Combat is never easy, says Marine Corps instructor Luther Catchings, who served in the Persian Gulf in 1991 during Operation Desert Storm. He fought against Saddam Hussein's elite Republican Guard, and says he does not underestimate his opponents in that conflict. He says he came to respect them as professional soldiers.

He says there is no substitute for combat experience, but in recruit training and later field exercises, instructors can help their troops sharpen their responses to situations they may encounter.

"They're doing this training, doing the same thing over and over. Sometimes you get tired of doing it, but what they're doing, what we're doing, is building muscle memory. So you don't have to think, you just react," he says.

Sixty-five kilometers south of Camp Pendleton, at Naval Station San Diego, training continues on board the guided-missile destroyer John Paul Jones. The ship contains a state-of-the-art AEGIS warfare system and can carry some 90 missiles, hitting targets at sea, on land and in the air. The ship also has a sophisticated radar to monitor inter-continental ballistic missiles in space.

Commanding officer David Steindl says even in harbor in San Diego, the crew practices missile launches using simulators, from its combat information center deep in the ship. "Just yesterday, we ran an exercise where we conducted numerous Tomahawk missile launches, simulated. The only difference between a real Tomahawk missile engagement and the one we did yesterday is that there is no missile that left the ship. But all the button-pushing, all the computer screens were exactly the same," he says.

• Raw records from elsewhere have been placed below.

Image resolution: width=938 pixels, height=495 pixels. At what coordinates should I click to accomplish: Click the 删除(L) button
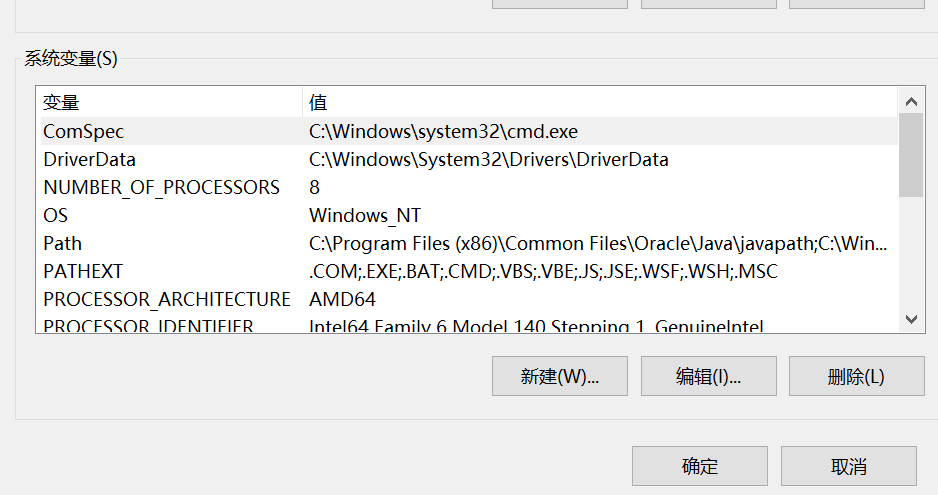(x=856, y=377)
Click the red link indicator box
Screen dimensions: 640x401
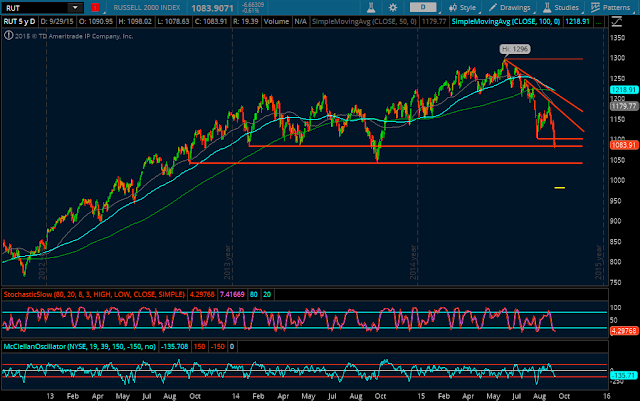pyautogui.click(x=95, y=7)
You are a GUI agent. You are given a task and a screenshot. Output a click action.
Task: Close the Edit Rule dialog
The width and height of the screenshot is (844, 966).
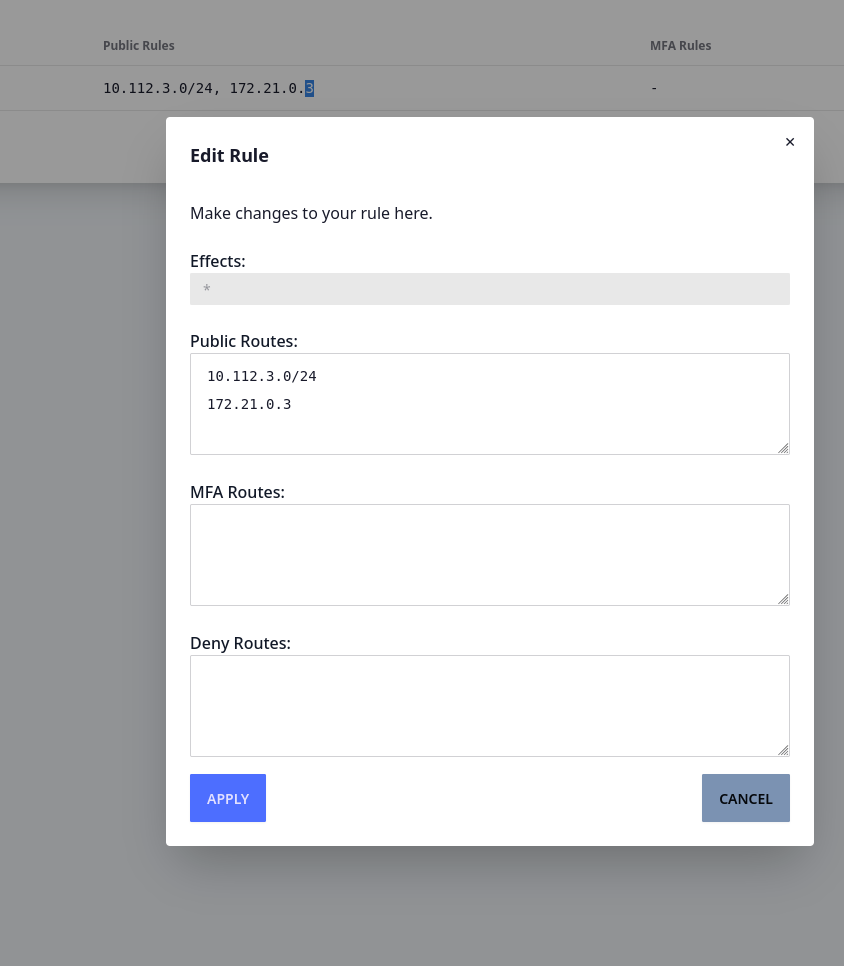(x=790, y=142)
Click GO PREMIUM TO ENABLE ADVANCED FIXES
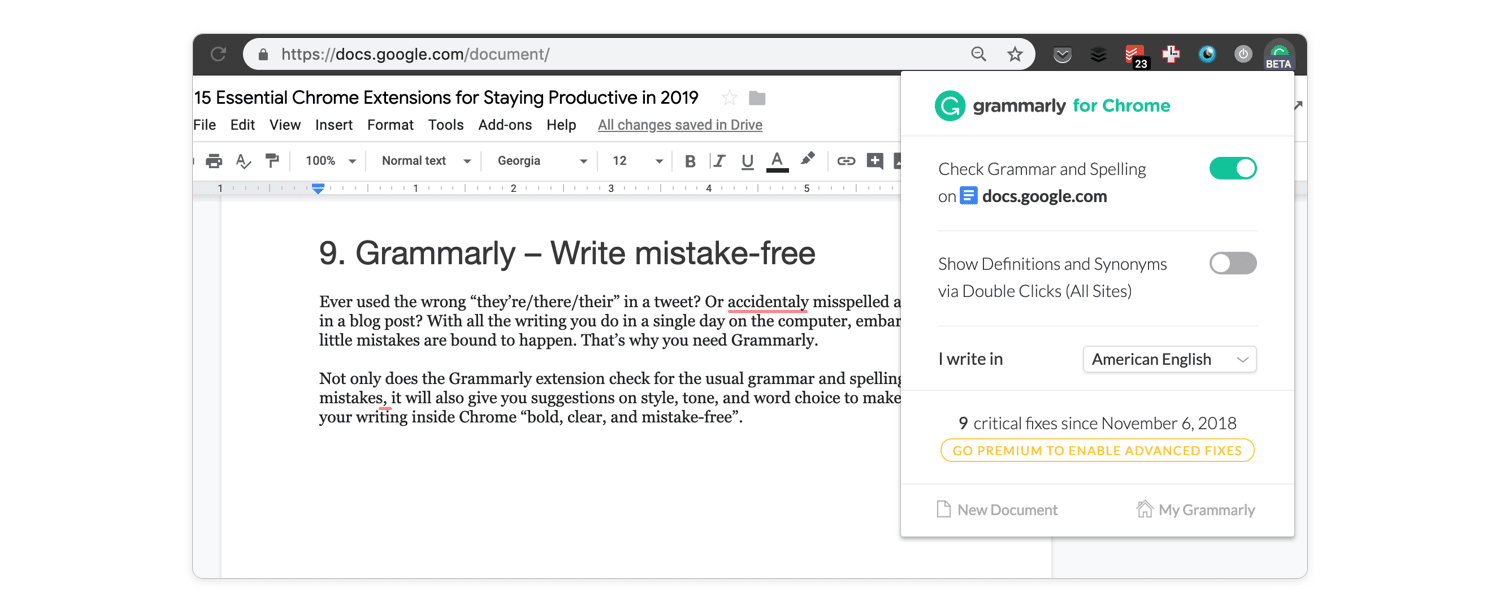This screenshot has height=612, width=1500. pos(1097,450)
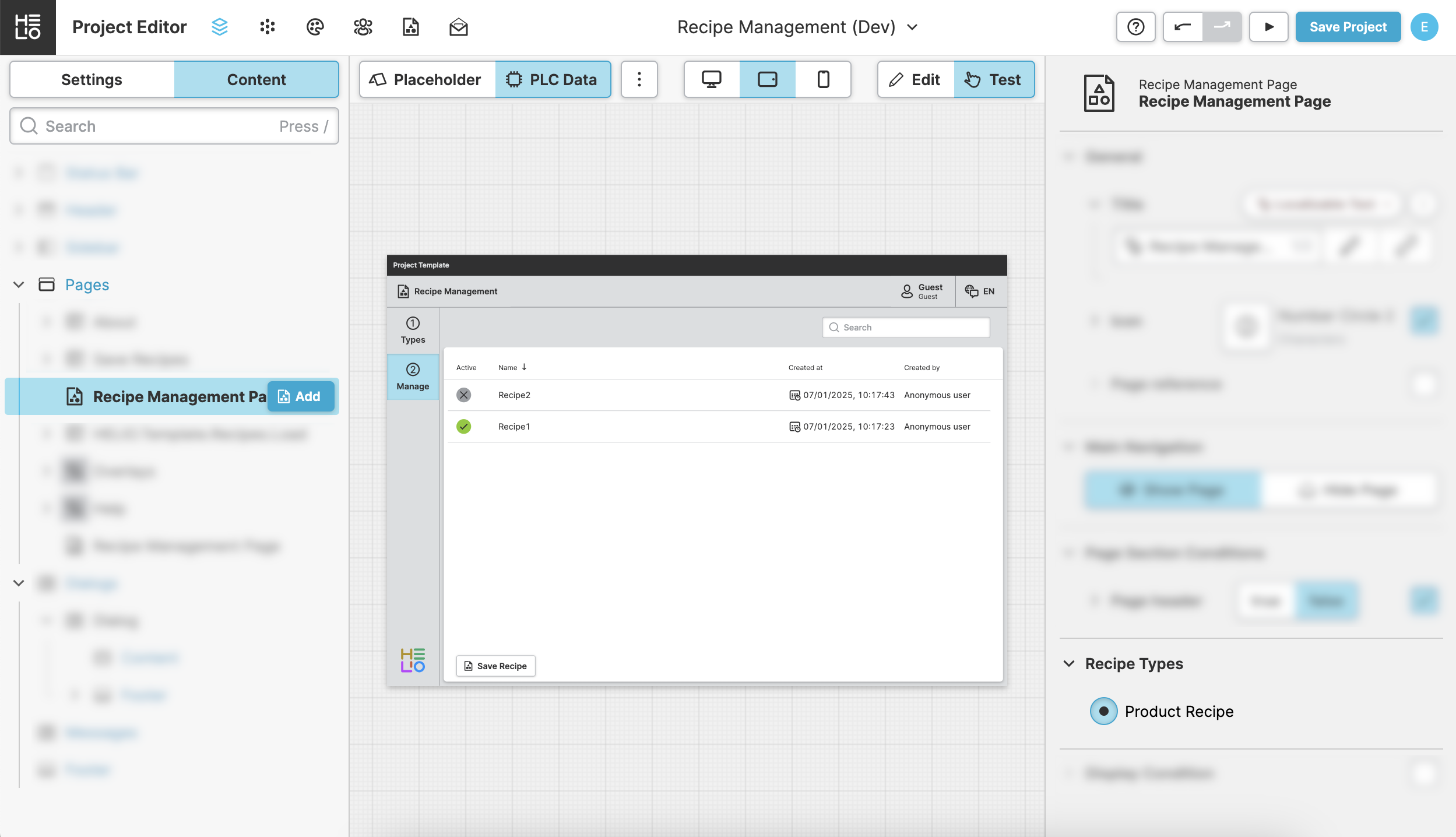Click the Save Project button
Viewport: 1456px width, 837px height.
click(x=1348, y=27)
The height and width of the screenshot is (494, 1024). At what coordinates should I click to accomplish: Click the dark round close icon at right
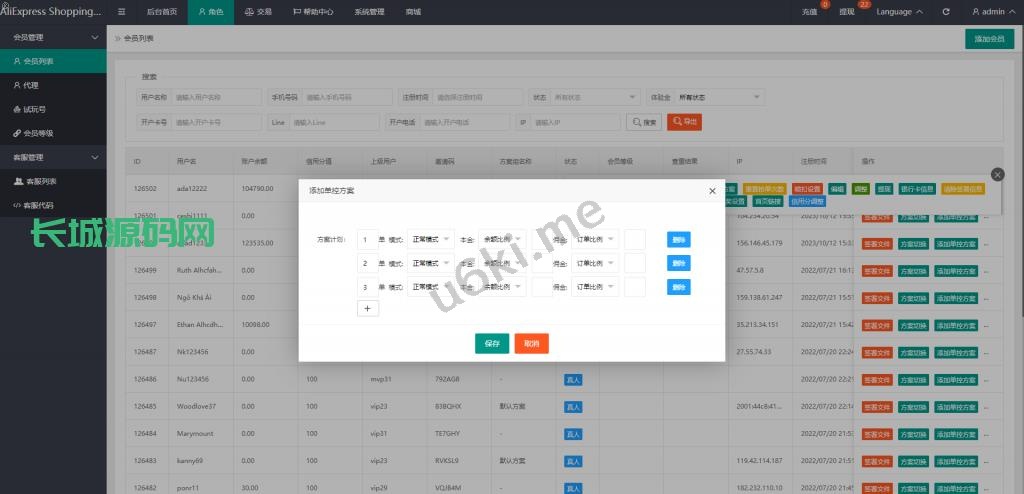coord(997,174)
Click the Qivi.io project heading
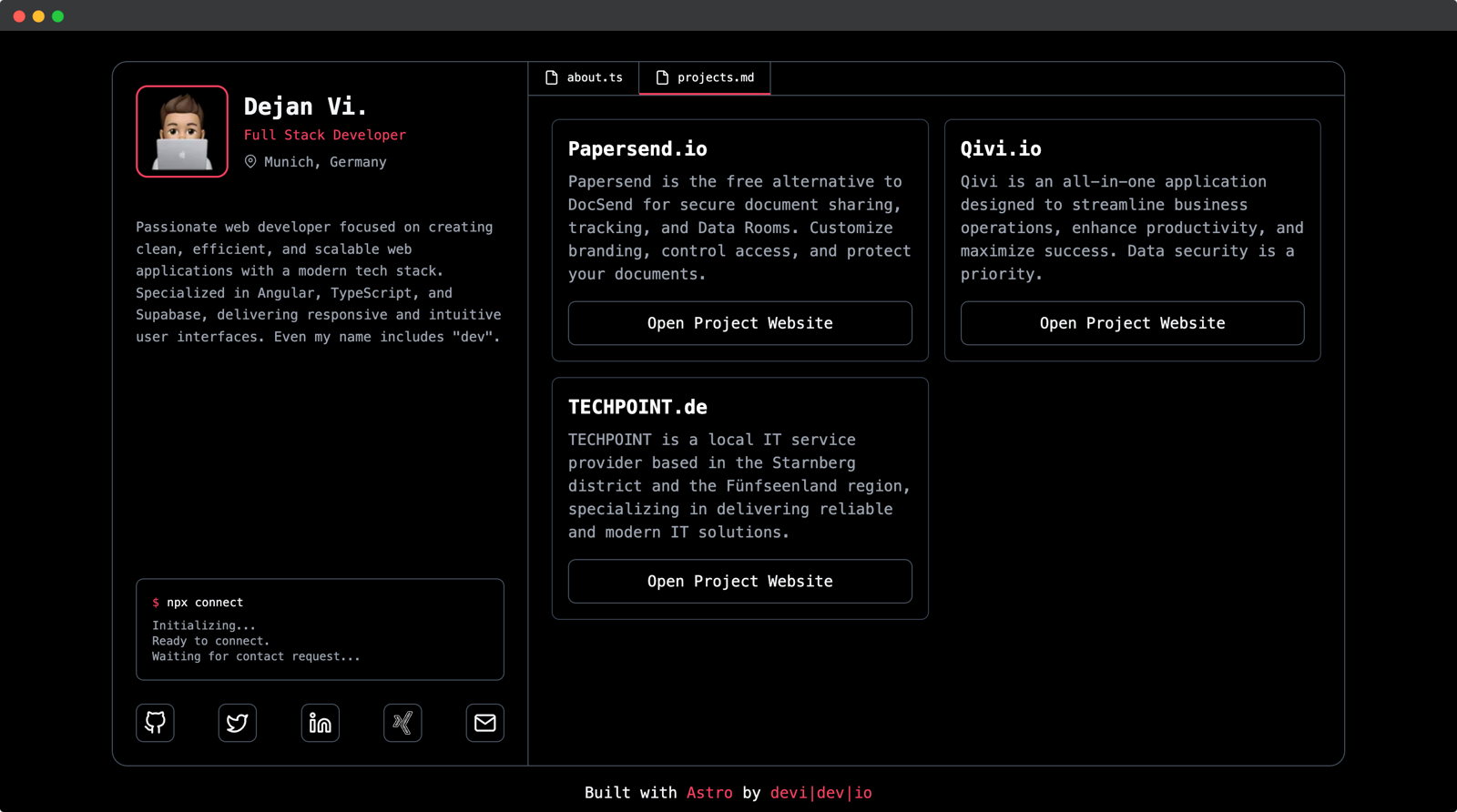Screen dimensions: 1457x812 click(x=1001, y=148)
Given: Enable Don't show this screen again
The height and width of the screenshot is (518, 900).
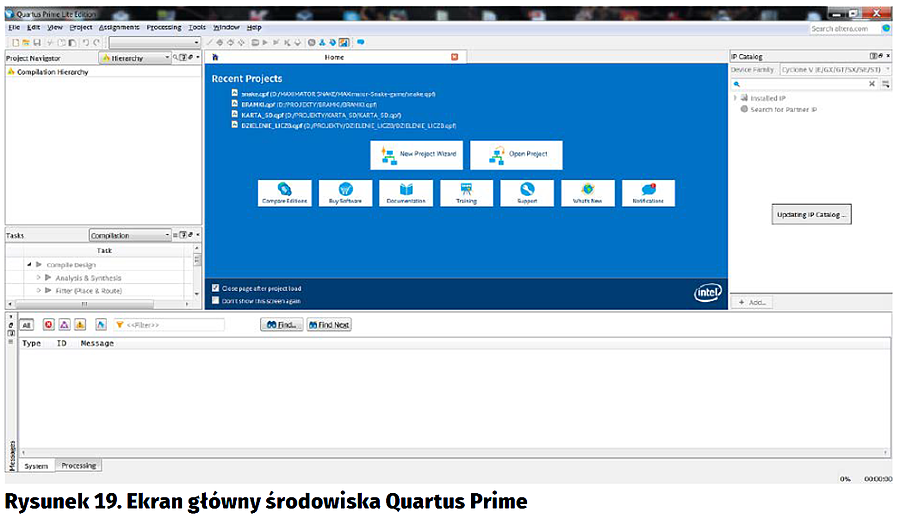Looking at the screenshot, I should click(x=215, y=300).
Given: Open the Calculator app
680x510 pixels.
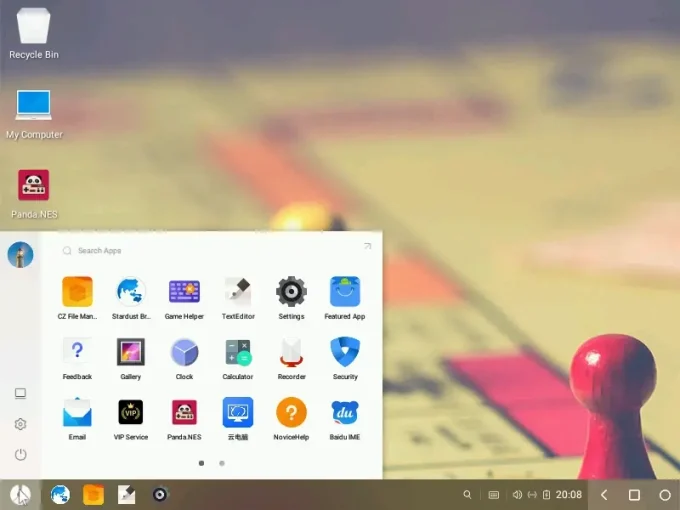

As things now stand, the USS John Paul Jones will not be deployed to the Persian Gulf, even if war should erupt there. But Ensign Derek Pedro, the ship's 24-year-old communications officer, says ongoing training makes him confident that the crew is ready to go, if it is called on.

"I'm not concerned," he says. " We have a really good crew, a group of people on board this ship that know their job and they know the stuff they're working on. Everyone knows how to do what they've been taught to do, and we do it well."

Career armed services personnel say many have been in the military for years and never seen combat. But with repetitive training, says Marine instructor Luther Catchings, soldiers and sailors know how to respond when the bullets are flying.